Start of Block

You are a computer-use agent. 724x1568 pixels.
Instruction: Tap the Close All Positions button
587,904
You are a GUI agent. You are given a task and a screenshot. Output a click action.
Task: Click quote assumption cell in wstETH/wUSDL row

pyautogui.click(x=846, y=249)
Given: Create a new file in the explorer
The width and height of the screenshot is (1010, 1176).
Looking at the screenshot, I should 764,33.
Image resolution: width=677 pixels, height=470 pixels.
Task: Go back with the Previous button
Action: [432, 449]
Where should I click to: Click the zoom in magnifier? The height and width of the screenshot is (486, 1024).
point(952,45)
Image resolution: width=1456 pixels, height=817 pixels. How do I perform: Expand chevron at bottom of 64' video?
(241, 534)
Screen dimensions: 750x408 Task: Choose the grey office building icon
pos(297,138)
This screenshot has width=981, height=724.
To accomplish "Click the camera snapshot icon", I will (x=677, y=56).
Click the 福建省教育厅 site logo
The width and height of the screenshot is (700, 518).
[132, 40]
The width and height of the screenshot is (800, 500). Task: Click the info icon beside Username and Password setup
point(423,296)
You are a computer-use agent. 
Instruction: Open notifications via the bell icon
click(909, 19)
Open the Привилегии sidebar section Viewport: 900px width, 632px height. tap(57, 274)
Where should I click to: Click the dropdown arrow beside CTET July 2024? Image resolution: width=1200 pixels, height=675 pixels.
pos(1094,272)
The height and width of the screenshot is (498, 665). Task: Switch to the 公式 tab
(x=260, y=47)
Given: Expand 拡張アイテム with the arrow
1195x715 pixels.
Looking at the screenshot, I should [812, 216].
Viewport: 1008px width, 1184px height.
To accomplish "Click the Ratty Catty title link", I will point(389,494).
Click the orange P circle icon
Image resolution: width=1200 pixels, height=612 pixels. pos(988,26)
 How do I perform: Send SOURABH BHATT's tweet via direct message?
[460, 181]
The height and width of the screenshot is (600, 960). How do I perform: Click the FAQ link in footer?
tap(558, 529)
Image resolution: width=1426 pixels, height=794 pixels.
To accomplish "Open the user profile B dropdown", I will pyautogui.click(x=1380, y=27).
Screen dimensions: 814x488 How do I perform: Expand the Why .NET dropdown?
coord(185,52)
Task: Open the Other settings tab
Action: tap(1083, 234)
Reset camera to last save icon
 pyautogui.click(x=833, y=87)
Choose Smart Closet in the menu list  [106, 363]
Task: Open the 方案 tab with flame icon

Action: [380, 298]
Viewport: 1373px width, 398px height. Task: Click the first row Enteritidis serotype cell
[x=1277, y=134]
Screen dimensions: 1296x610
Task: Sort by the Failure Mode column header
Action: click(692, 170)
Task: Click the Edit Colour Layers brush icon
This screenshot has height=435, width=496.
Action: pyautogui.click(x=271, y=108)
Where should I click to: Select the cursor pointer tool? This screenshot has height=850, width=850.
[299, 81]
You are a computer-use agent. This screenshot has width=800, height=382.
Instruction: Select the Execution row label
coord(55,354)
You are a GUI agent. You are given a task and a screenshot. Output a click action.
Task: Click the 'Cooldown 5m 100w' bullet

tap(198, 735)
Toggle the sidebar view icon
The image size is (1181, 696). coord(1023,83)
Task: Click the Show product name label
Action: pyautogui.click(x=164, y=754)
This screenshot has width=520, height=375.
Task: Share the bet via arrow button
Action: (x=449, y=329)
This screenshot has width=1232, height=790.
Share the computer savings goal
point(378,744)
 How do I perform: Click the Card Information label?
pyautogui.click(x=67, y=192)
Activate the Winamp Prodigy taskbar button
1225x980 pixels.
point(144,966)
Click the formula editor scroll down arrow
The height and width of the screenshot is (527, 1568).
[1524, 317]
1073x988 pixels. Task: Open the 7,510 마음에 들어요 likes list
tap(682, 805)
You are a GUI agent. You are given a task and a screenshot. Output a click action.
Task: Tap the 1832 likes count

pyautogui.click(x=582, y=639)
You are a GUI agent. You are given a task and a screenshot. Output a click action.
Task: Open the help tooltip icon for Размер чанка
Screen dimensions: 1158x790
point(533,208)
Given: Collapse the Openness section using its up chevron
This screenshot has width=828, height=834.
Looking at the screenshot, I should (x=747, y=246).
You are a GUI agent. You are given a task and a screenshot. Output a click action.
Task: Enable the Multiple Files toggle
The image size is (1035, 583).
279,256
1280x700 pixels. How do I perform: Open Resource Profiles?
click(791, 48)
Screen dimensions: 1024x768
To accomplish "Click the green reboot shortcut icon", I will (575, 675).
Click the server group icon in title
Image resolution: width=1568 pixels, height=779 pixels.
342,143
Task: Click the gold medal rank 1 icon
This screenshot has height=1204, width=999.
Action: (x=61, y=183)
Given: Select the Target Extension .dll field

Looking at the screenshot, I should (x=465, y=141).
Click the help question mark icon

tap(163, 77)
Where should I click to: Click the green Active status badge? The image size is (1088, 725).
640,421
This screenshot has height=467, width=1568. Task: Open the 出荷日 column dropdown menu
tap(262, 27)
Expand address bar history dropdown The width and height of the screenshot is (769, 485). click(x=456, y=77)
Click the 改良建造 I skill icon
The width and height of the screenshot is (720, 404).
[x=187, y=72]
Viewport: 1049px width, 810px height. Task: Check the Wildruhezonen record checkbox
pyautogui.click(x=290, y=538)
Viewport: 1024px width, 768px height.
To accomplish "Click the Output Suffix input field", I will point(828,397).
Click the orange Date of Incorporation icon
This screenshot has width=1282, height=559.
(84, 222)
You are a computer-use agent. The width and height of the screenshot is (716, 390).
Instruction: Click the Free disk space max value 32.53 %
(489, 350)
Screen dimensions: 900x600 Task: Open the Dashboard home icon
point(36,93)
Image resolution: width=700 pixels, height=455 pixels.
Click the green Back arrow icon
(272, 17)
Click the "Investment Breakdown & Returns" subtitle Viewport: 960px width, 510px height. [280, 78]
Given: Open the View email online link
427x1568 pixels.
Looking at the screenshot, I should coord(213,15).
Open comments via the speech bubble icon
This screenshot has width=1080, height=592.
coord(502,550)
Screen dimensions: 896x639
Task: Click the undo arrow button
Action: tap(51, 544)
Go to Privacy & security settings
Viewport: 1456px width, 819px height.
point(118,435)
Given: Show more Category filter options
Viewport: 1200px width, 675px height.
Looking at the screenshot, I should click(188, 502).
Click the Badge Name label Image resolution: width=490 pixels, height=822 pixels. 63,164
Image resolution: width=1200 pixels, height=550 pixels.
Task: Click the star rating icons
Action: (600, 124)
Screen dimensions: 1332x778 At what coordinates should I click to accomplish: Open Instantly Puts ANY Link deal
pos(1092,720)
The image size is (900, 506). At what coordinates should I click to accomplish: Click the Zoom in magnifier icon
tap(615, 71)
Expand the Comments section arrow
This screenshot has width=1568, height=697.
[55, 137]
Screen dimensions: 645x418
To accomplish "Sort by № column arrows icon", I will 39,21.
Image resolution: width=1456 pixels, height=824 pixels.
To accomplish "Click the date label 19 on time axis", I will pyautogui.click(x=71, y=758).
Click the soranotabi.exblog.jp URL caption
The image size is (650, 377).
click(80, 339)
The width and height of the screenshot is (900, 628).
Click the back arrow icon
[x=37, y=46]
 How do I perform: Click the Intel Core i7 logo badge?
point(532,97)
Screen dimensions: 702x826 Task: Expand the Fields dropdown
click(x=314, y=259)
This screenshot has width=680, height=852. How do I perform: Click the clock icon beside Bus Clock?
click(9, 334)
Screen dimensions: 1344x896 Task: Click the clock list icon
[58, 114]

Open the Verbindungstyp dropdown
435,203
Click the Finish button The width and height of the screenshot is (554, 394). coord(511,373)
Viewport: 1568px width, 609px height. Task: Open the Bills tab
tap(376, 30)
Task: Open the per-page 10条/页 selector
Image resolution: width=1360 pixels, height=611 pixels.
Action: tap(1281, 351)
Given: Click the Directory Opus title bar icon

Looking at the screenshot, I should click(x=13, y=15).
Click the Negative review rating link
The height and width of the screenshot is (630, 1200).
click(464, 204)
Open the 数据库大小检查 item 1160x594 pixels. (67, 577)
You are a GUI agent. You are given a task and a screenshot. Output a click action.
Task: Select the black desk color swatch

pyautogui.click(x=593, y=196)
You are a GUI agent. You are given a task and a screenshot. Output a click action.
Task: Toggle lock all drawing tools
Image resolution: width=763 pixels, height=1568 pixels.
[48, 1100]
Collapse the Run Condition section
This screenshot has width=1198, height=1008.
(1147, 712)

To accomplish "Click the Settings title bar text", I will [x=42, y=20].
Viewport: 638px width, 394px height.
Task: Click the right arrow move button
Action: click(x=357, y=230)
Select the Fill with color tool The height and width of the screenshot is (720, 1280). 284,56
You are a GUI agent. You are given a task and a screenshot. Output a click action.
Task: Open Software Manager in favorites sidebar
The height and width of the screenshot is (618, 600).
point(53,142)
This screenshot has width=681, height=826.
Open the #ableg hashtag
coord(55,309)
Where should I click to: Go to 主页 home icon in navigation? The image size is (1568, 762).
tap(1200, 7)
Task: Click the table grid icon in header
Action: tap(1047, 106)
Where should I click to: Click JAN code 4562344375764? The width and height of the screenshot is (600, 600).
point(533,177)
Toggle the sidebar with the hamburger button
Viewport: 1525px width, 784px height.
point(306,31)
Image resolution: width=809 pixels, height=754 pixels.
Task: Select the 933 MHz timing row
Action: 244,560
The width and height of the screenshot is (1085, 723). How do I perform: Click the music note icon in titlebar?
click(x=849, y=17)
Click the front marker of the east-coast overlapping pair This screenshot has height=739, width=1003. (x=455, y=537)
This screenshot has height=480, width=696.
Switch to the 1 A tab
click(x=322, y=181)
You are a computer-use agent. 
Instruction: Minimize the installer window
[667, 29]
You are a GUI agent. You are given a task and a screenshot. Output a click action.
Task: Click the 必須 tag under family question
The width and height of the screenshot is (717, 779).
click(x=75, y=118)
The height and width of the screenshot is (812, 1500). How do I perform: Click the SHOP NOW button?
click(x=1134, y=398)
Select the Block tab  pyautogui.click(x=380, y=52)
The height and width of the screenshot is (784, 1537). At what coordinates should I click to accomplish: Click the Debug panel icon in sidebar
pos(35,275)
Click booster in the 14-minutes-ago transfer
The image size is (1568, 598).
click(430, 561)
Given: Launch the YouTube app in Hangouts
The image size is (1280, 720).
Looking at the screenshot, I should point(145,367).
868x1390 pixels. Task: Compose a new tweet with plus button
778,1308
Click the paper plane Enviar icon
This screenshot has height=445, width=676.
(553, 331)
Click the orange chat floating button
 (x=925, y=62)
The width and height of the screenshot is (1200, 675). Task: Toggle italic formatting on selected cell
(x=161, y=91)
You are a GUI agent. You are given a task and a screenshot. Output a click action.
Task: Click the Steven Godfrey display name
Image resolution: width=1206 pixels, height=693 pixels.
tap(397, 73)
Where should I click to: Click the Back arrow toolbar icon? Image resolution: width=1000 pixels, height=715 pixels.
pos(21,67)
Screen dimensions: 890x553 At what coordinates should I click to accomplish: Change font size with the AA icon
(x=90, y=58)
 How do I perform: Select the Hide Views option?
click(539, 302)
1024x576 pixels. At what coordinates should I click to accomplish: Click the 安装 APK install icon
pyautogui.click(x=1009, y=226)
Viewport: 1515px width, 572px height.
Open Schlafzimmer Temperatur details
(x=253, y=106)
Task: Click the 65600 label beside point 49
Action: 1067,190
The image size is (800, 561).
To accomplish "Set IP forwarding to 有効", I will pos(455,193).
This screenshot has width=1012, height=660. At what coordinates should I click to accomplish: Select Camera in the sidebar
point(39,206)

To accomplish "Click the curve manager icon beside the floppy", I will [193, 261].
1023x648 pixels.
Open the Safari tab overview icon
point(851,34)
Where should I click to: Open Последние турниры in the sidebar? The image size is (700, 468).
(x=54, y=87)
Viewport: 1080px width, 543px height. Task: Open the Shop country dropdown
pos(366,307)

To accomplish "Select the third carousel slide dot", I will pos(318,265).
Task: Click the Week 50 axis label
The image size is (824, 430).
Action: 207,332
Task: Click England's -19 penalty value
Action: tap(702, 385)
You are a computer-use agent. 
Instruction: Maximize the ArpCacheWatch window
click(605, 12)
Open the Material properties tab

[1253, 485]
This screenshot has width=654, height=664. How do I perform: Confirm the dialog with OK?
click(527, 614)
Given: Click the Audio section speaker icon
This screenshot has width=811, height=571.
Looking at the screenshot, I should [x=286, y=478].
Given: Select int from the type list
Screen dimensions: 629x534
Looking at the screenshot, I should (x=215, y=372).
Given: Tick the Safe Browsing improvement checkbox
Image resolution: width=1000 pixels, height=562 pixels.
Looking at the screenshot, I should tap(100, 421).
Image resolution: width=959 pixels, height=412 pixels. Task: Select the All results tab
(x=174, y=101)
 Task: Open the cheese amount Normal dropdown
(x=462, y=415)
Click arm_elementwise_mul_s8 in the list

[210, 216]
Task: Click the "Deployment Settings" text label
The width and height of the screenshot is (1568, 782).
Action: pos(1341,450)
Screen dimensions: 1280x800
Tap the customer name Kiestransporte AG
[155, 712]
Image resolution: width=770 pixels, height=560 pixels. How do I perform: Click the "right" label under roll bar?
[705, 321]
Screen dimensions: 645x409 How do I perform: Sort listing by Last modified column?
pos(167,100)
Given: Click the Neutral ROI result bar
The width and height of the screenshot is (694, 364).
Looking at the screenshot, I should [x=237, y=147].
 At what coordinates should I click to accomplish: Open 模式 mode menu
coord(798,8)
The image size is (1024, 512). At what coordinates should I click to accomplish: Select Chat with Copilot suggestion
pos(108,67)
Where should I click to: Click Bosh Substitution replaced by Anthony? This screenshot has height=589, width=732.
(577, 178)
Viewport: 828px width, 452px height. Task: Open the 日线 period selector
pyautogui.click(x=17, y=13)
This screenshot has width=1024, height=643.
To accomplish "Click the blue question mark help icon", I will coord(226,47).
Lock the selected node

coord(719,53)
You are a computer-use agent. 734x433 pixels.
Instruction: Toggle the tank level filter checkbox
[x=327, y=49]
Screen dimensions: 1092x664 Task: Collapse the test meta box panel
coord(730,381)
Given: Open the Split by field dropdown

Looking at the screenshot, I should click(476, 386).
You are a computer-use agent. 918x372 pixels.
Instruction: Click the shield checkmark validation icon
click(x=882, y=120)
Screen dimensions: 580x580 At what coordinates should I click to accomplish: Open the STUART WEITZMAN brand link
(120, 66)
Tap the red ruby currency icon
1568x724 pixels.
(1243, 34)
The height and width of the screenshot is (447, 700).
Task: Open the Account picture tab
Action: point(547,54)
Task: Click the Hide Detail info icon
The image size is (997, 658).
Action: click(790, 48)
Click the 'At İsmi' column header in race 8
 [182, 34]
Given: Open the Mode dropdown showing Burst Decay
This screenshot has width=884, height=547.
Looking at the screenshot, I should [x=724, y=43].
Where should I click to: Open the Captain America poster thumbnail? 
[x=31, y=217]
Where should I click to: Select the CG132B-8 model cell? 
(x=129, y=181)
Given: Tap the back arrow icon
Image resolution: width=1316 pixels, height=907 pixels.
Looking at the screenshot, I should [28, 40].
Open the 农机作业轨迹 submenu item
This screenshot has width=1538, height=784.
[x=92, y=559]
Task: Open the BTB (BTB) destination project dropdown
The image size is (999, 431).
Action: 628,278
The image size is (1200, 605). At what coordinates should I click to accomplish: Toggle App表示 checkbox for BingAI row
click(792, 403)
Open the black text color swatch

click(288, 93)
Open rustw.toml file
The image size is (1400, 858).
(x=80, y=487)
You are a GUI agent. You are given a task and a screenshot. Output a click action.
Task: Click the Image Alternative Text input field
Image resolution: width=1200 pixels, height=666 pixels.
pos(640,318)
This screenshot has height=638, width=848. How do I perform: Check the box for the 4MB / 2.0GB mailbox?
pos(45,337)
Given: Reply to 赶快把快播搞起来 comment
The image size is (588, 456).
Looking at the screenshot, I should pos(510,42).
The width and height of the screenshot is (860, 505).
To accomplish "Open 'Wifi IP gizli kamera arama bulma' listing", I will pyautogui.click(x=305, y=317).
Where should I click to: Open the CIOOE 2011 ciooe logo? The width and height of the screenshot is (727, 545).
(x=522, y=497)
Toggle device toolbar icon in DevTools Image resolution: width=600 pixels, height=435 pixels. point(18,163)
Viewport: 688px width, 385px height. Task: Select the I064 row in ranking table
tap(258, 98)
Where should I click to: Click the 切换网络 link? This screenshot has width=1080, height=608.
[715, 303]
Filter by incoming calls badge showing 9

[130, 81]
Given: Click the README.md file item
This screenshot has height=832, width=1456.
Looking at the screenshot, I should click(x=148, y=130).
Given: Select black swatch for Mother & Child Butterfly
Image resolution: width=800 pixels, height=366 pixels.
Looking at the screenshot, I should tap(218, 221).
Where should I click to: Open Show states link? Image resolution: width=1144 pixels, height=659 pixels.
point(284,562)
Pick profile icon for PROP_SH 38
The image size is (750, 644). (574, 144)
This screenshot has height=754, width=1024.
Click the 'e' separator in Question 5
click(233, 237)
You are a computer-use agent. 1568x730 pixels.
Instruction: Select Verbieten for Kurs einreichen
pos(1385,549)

End of Block

Please copy the lines in the records above between the one holding "Where should I click to: Open the CIOOE" and the one holding "Toggle device toolbar", inclusive, exactly and with no other line.

Where should I click to: Open the CIOOE 2011 ciooe logo? The width and height of the screenshot is (727, 545).
(x=522, y=497)
Toggle device toolbar icon in DevTools Image resolution: width=600 pixels, height=435 pixels. point(18,163)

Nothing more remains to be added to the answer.